Tessier-Lavigne is more than familiar with that world. While working as a professor at UC San Francisco, he co-founded Renovis, a biotech company that was acquired by the German firm Evotech in 2008. Last year he co-founded Denali Therapeutics in South San Francisco to develop drugs to treat neurodegenerative diseases. He said he has not determined whether he will maintain his involvement with the company.
Tessier-Lavigne was born in Ontario, Canada, and grew up mostly in Europe. He graduated from McGill University in Montreal in 1980 with a degree in physics and won a Rhodes scholarship to Oxford, where he studied philosophy and physiology. He earned his Ph.D. in physiology from University College London in 1987 and came to the United States to become a postdoctoral researcher at Columbia University.
He has long ties to California, beginning as an assistant professor of anatomy at UCSF in 1991. He went on leave from his faculty post at Stanford to join the South San Francisco biotechnology company Genentech Inc., now a part of Roche, as its senior vice president of research drug discovery. He joined Genentech full time in 2005 and was promoted to chief scientific officer in 2009.

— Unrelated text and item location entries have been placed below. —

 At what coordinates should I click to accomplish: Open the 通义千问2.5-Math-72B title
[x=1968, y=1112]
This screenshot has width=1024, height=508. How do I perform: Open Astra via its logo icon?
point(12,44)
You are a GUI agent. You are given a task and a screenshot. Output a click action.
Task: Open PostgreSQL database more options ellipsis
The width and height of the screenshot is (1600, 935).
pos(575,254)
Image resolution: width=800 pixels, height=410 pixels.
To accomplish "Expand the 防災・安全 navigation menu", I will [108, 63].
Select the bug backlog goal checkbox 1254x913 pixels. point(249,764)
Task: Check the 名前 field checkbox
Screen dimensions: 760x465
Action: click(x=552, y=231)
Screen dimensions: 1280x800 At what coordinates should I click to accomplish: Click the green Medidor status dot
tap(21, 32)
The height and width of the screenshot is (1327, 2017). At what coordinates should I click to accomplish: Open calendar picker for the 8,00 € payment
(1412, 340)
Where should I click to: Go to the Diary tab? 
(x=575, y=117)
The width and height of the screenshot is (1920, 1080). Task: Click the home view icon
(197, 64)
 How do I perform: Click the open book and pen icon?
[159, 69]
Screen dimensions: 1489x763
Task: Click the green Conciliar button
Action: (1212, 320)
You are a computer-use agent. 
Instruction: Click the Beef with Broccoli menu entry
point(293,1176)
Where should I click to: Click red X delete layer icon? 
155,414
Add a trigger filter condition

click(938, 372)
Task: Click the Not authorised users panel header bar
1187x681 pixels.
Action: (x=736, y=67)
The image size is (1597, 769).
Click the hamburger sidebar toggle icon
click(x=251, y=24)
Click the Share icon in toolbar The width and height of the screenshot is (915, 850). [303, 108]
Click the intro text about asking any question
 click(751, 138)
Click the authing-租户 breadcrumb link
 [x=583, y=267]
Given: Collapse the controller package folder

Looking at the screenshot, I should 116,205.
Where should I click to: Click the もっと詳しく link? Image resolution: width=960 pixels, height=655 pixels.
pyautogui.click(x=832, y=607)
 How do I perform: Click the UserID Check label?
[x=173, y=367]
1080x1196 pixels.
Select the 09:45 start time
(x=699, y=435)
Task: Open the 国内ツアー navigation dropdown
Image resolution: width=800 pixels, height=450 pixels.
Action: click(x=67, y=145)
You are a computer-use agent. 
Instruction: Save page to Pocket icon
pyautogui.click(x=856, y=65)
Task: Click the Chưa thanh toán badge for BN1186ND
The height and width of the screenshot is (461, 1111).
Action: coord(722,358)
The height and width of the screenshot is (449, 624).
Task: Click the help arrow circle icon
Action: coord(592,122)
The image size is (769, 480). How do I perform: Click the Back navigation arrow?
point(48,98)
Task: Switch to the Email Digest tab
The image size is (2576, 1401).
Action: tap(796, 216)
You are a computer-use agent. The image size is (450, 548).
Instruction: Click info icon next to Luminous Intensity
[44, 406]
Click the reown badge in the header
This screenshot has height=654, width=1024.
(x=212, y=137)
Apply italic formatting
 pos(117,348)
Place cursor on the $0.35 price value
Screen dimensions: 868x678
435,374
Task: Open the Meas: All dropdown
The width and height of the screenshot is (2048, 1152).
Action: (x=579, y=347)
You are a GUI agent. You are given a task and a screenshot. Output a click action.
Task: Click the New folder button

He stayed in that role until 2011, when he became president of Rockefeller University. The 115-year-old school on Manhattan’s Upper East Side maintains 77 research laboratories in biomedical sciences and physics. One of them is headed by Tessier-Lavigne, who studies embryonic brain development and how cells in the brain respond to damage wrought by trauma or disease, including Alzheimer’s and Parkinson’s.
Tessier-Lavigne’s wife, neuroscientist Mary Hynes, was a researcher at Stanford from 2003 to 2011 before moving her lab to Rockefeller. The couple, though, still have a home near the Stanford campus. They have three children.
Molly Corbett Broad, president of the American Council on Education, said many business, education and political leaders will be watching to see how Tessier-Lavigne will guide the campus and whether he can maintain Hennessy’s break-neck pace of fundraising, which has built Stanford’s endowment to more than $21 billion.
With his background as a neuroscientist, entrepreneur and university administrator, Tessier-Lavigne seems like “an amazingly good fit” for Stanford, Broad said.